What to produce = From the line containing "You are a GUI" through the end of the material below, output each line exactly as written, with pictures excluded.

Supplied records =
::::::

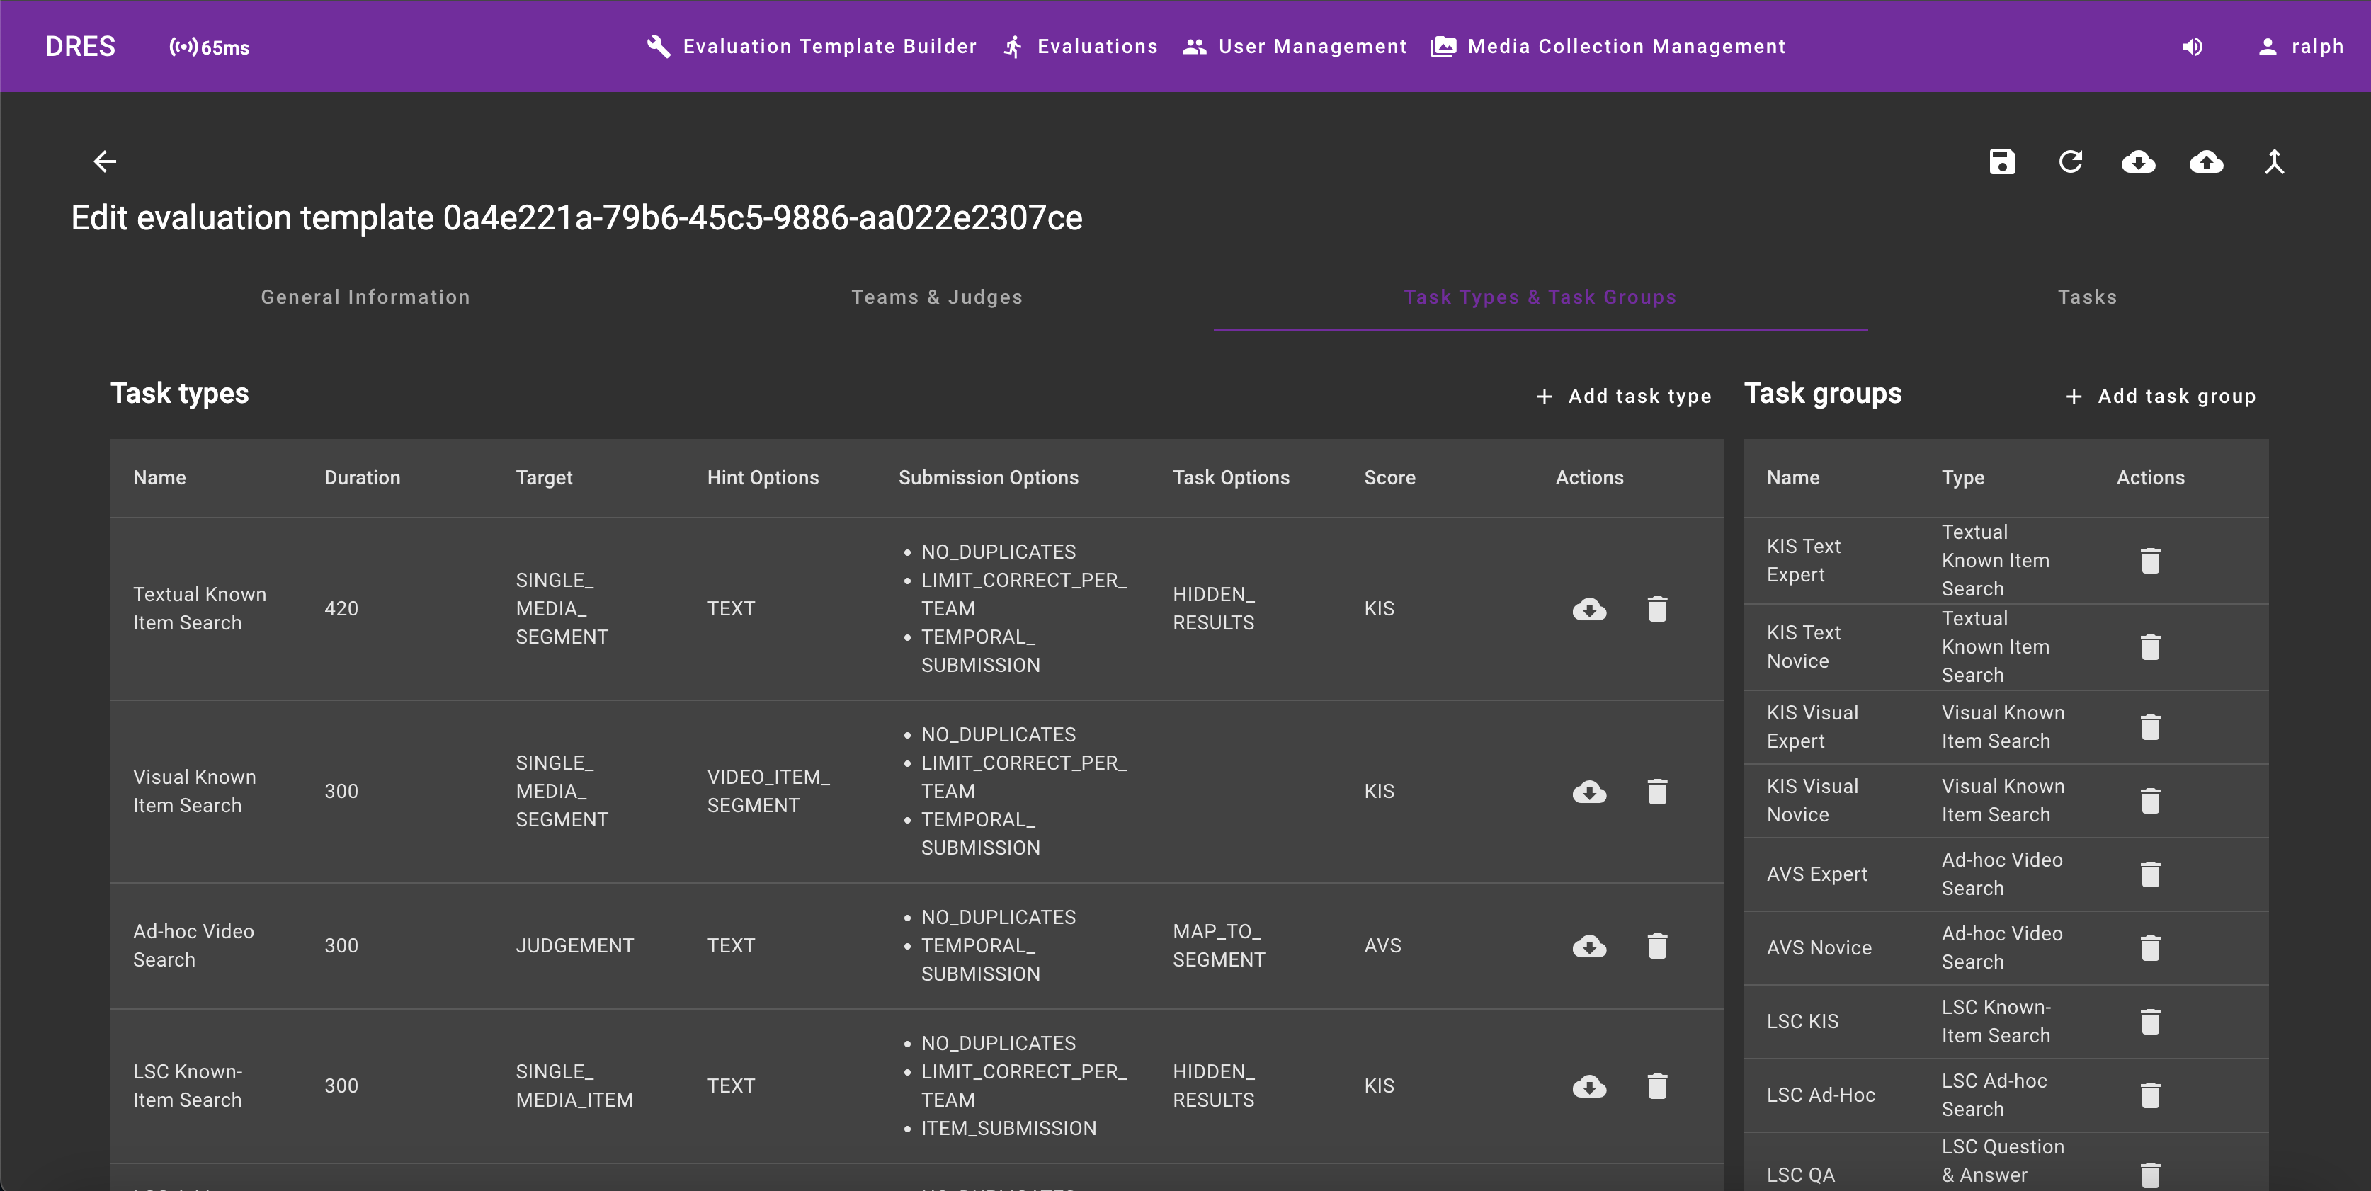This screenshot has width=2371, height=1191.
Task: Switch to the General Information tab
Action: (x=365, y=297)
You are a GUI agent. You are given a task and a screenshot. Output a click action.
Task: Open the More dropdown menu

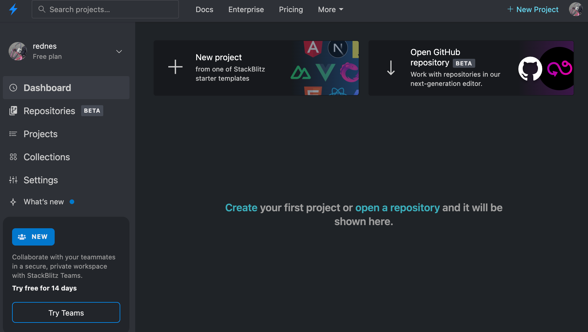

::::::

Output of the exercise =
You are a GUI agent. You are given a task and a screenshot. Output a click action.
Task: Open the More dropdown menu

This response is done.